Apply what you read:
a - From the blog post on human trafficking, reproduce the passage that begins with "Friday, June 13, 2014" and ends with "its wicked inhumanity.".
b - Which words or phrases does the blog post on human trafficking put inside quotation marks? Give each one once.
c - Go on writing the blog post on human trafficking after its last sentence.

Friday, June 13, 2014

Why Human Trafficking?


This past night we stayed at First Baptist Church in the little town of Sebree,  KY.  We were welcomed like long-lost family and given a key to the building to come and go as we please.  I’ll have more to say about their ministry to cyclists later, but I want to use the hospitality we experienced here as a contrast to the problem of human trafficking – to not simply the inhospitable character of modern slavery but its wicked inhumanity.

The word “wicked” is not in vogue these days.  Problems are the result of dysfunction in systems.  But evil is still evil by any other description, and human trafficking is one of the most evil of ills the world faces.

As an adult I had been aware of prostitution as a vague sort of “out there” societal issue that had nothing to do with me – and the onus of the problem focused more on the women and their “johns” as the “wicked.”  Only after attending a preaching conference in Nashville, TN where I learned about Magdalene House was my perspective changed.  Magdalene House is named after the New Testament character who in some traditions is thought to have been saved by Jesus from a life of prostitution.  The ministry in Nashville provides a home-like environment where women off the streets are loved unconditionally and nurtured until they can build a new life of their own. 

These women often entered into prostitution as young teenagers, usually under the “protection” of a pimp who promises much but delivers little.  I began to see that women (and children, unfortunately) are often forced into this street life and kept in psychological or drug-dependent bondage to their pimps.  A culture of slavery then ensues.

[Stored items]

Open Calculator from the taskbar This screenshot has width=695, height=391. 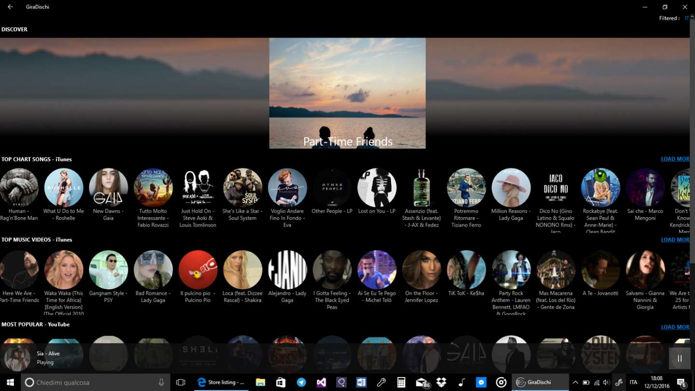(x=401, y=382)
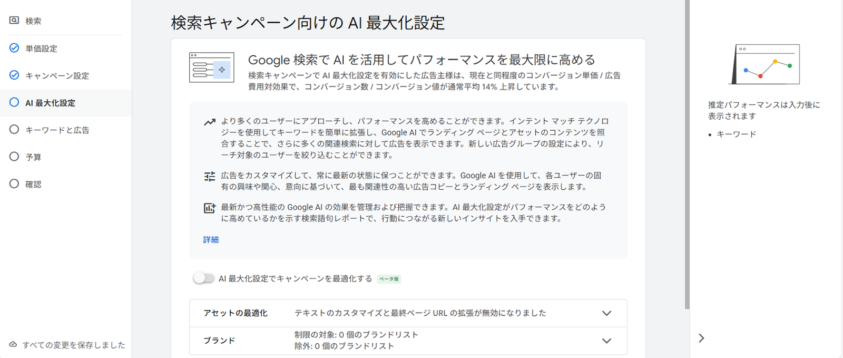Click the insights chart report icon
This screenshot has width=843, height=358.
pyautogui.click(x=210, y=208)
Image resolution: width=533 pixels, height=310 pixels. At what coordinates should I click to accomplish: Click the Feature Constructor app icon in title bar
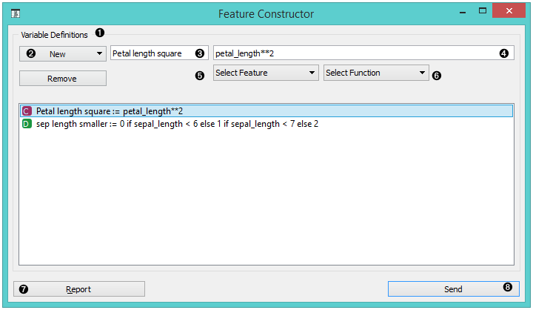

Answers to the tasks:
a -
Friday, June 13, 2014

Why Human Trafficking?


This past night we stayed at First Baptist Church in the little town of Sebree,  KY.  We were welcomed like long-lost family and given a key to the building to come and go as we please.  I’ll have more to say about their ministry to cyclists later, but I want to use the hospitality we experienced here as a contrast to the problem of human trafficking – to not simply the inhospitable character of modern slavery but its wicked inhumanity.

b -
wicked
out there
johns
protection

c -
There are many other forms this evil takes but in the majority of cases all over the world the victims are usually women and children.  Statistics are hard to verify but the U.S. State Department states that worldwide 1.8 out of 1000 persons are trapped in modern slavery.  In Asia and the Pacific that number is 3 out of 1000.  While that number may sound small, it means there could be upwards of 90 such victims in bondage in the small town where I live.  Ever since I saw the human face of the women at Magdalene, this is no longer a cold statistic, or a vague societal ill; it is someone’s sister, or mother, or child. 

What would it look like for women and children who have been victimized by human trafficking to receive the kind of hospitality that I received last night?  How may we be a community where modern slavery is less possible, and perhaps even unthinkable?